Stewart Grant S, Panier Stephanie, Townsend Kelly, Al-Hakim Abdallah K, Kolas Nadine K, Miller Edward S, Nakada Shinichiro, Ylanko Jarkko, Olivarius Signe, Mendez Megan, Oldreive Ceri, Wildenhain Jan, Tagliaferro Andrea, Pelletier Laurence, Taubenheim Nadine, Durandy Anne, Byrd Philip J, Stankovic Tatjana, Taylor A Malcolm R, Durocher Daniel
Cancer Research UK, Institute for Cancer Studies, University of Birmingham, Edgbaston, Birmingham, UK.
Cell. 2009 Feb 6;136(3):420-34. doi: 10.1016/j.cell.2008.12.042.
The biological response to DNA double-strand breaks acts to preserve genome integrity. Individuals bearing inactivating mutations in components of this response exhibit clinical symptoms that include cellular radiosensitivity, immunodeficiency, and cancer predisposition. The archetype for such disorders is Ataxia-Telangiectasia caused by biallelic mutation in ATM, a central component of the DNA damage response. Here, we report that the ubiquitin ligase RNF168 is mutated in the RIDDLE syndrome, a recently discovered immunodeficiency and radiosensitivity disorder. We show that RNF168 is recruited to sites of DNA damage by binding to ubiquitylated histone H2A. RNF168 acts with UBC13 to amplify the RNF8-dependent histone ubiquitylation by targeting H2A-type histones and by promoting the formation of lysine 63-linked ubiquitin conjugates. These RNF168-dependent chromatin modifications orchestrate the accumulation of 53BP1 and BRCA1 to DNA lesions, and their loss is the likely cause of the cellular and developmental phenotypes associated with RIDDLE syndrome.
对DNA双链断裂的生物学反应有助于维持基因组完整性。在该反应的组成成分中携带失活突变的个体表现出包括细胞放射敏感性、免疫缺陷和癌症易感性在内的临床症状。这类疾病的典型代表是由DNA损伤反应的核心成分ATM双等位基因突变引起的共济失调毛细血管扩张症。

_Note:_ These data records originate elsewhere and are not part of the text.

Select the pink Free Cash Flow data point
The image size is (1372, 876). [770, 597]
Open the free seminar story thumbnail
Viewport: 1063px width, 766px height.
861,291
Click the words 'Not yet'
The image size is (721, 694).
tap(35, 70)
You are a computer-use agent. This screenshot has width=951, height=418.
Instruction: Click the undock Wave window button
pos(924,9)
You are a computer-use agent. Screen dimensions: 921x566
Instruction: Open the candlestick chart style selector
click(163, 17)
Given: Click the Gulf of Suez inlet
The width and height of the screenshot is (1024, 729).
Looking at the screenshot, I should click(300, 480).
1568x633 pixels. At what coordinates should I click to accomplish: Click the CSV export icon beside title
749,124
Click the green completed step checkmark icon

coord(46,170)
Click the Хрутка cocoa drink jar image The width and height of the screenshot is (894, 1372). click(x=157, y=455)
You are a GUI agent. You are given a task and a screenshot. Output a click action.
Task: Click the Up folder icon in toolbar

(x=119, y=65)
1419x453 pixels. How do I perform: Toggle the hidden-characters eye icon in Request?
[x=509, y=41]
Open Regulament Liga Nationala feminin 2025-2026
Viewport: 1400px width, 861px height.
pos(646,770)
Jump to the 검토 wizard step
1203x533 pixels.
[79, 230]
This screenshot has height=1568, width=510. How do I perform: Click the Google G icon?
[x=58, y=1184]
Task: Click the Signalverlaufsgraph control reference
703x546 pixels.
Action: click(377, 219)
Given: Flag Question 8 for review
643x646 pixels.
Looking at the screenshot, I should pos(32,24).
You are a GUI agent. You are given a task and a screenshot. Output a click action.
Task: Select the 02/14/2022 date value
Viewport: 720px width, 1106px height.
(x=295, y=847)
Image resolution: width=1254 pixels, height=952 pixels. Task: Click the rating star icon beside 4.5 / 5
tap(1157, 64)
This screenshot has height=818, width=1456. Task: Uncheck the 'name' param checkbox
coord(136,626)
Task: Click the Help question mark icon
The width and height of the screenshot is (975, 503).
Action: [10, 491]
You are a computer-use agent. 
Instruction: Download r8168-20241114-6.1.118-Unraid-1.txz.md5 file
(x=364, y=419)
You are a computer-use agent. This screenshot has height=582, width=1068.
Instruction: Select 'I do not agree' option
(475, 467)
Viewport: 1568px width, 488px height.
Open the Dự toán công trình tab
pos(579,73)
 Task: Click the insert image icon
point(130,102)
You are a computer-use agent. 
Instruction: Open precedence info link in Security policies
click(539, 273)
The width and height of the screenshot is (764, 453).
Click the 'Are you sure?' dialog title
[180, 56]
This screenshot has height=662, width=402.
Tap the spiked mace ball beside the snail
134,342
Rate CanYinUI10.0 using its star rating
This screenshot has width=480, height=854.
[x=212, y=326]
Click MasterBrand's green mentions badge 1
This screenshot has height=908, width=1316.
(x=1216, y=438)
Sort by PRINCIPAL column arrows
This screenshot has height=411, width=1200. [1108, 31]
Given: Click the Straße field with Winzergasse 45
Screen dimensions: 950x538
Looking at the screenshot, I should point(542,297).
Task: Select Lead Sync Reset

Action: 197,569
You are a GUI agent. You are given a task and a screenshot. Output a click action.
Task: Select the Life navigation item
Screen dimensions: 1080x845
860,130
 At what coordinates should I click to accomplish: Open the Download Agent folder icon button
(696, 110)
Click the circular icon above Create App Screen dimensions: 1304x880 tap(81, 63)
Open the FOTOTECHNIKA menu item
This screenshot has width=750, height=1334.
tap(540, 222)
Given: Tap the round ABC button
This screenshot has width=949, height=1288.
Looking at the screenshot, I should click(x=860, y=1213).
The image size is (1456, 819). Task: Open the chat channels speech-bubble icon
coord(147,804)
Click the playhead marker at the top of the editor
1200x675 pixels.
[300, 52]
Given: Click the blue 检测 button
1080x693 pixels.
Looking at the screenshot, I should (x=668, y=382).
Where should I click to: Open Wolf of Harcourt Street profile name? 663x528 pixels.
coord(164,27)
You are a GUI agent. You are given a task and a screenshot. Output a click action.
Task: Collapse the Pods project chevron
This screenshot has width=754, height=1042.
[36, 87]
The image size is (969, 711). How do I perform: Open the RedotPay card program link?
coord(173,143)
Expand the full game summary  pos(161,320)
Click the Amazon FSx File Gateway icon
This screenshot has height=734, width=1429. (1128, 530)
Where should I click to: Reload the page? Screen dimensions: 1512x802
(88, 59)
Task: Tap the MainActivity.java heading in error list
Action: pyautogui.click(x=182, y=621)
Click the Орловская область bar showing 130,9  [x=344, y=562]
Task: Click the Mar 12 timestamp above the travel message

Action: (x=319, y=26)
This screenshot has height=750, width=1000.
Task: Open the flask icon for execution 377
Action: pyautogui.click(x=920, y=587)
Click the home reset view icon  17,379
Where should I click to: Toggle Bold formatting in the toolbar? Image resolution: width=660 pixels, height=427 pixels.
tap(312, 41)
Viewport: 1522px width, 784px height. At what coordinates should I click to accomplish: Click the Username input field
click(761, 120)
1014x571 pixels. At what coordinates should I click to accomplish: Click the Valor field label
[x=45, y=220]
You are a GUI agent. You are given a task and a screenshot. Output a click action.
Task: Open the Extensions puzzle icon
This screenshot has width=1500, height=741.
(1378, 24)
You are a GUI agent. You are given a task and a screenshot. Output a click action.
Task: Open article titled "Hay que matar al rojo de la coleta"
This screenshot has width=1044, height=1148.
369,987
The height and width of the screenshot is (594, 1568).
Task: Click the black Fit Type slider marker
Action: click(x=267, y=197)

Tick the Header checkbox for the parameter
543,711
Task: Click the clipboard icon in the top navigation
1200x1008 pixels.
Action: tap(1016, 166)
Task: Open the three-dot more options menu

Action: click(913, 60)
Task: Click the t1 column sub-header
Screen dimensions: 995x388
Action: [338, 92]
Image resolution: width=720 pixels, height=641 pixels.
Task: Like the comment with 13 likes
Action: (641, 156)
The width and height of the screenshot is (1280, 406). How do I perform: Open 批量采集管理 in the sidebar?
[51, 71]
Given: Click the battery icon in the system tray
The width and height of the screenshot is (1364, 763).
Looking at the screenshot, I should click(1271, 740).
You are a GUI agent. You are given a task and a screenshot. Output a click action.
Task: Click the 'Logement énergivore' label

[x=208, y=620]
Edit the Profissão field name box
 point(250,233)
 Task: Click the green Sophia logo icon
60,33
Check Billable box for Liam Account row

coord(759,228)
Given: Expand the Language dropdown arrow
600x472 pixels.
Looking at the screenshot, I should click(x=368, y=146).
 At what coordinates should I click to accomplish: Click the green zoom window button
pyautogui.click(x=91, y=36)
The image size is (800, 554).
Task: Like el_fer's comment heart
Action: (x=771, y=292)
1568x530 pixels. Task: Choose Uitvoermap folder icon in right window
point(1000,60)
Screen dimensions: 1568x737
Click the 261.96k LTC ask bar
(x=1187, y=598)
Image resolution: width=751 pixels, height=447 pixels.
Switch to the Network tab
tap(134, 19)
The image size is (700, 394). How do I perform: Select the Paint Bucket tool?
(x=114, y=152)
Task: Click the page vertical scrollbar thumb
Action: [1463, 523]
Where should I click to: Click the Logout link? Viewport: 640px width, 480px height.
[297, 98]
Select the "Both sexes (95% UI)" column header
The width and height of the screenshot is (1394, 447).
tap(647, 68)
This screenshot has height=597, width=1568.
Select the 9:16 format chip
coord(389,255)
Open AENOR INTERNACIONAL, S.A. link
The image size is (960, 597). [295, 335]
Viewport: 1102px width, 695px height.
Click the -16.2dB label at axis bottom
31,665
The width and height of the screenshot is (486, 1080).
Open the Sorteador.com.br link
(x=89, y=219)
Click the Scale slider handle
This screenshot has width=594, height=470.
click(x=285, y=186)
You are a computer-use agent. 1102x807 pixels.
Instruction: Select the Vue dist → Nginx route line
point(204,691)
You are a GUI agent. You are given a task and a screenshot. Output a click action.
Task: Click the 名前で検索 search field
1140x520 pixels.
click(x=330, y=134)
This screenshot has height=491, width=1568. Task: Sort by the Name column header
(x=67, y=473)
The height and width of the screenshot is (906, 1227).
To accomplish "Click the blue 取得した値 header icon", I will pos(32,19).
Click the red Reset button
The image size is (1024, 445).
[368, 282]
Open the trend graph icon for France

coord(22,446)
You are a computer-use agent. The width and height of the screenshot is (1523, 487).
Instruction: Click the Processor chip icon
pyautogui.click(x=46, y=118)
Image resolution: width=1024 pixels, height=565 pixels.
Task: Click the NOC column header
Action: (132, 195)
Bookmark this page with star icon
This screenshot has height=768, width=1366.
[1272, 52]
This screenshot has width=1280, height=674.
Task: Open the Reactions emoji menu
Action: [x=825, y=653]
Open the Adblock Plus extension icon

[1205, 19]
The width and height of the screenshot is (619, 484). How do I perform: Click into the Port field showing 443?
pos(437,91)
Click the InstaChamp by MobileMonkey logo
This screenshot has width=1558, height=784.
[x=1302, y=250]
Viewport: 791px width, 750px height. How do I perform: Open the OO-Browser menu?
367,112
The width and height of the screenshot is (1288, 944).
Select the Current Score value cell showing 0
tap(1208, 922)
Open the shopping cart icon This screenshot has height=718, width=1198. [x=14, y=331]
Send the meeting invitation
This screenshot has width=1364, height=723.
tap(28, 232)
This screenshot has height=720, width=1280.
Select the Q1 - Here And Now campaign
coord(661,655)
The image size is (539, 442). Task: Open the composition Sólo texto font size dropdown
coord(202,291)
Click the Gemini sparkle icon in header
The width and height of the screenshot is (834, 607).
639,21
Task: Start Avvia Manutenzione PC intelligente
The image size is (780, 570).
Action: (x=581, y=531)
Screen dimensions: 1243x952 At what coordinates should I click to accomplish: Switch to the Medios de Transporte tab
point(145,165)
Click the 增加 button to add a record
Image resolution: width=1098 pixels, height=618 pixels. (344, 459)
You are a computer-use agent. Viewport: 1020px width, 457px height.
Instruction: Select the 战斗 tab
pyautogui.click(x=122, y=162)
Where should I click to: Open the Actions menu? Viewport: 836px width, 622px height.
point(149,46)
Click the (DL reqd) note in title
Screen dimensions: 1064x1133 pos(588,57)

在此,我们报道泛素连接酶RNF168在RIDDLE综合征中发生突变,RIDDLE综合征是一种最近发现的免疫缺陷和放射敏感性疾病。我们表明,RNF168通过与泛素化的组蛋白H2A结合而被招募到DNA损伤位点。RNF168与UBC13共同作用,通过靶向H2A类型的组蛋白并促进赖氨酸63连接的泛素缀合物的形成来放大RNF8依赖性的组蛋白泛素化。这些依赖RNF168的染色质修饰协调了53BP1和BRCA1在DNA损伤处的积累,而它们的缺失可能是与RIDDLE综合征相关的细胞和发育表型的原因。